Stored data
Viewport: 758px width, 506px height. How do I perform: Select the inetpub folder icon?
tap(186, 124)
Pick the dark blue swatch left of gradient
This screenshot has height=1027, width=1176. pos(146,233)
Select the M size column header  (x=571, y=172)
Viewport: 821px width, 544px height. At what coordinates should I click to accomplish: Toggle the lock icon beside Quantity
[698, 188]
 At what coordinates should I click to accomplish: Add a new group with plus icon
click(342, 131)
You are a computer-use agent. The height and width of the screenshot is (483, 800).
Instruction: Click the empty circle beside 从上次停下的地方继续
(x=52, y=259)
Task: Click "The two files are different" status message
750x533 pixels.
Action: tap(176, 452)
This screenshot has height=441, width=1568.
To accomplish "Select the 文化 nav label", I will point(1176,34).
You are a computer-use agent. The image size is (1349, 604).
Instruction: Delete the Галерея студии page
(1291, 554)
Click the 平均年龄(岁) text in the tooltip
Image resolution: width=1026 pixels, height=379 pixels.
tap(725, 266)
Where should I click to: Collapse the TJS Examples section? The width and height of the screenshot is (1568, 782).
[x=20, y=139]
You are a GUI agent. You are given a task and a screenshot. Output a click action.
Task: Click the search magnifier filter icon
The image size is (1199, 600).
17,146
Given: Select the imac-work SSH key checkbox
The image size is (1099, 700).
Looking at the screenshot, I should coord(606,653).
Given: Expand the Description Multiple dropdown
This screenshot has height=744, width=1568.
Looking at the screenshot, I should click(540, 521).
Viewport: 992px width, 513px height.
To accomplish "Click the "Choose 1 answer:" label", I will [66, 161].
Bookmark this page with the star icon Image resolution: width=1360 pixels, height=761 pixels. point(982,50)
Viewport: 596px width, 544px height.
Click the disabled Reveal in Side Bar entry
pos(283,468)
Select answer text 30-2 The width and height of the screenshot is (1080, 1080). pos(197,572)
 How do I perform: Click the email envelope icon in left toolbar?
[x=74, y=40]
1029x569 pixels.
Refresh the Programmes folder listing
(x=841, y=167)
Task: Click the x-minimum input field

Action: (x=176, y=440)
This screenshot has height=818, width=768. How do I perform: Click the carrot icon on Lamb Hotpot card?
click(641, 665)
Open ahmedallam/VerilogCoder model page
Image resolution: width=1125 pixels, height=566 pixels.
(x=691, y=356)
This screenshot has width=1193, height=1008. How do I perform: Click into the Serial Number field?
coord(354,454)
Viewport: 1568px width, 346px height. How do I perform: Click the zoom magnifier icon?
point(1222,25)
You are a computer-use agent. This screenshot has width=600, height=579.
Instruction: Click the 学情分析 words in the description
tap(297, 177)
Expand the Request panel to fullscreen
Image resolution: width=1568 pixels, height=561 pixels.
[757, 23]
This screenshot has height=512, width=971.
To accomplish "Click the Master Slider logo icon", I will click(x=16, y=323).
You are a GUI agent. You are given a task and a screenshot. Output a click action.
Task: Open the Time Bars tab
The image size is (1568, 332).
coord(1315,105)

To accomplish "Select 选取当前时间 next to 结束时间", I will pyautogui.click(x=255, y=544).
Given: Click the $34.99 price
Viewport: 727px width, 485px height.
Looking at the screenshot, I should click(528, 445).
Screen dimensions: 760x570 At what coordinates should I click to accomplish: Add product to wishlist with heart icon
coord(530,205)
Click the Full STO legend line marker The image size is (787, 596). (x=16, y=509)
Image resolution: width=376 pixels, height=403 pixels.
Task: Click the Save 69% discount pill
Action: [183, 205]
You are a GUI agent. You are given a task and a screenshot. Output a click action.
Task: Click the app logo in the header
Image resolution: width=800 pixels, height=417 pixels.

■ **WHAT THE TASK REQUIRES**:
Only the lines with the string "label" are wanted; pick them out of the records above and copy them.

■ **WRITTEN SOLUTION**:
To accomplish "Select the 文化 nav label", I will point(1176,34).
To accomplish "Click the "Choose 1 answer:" label", I will [66, 161].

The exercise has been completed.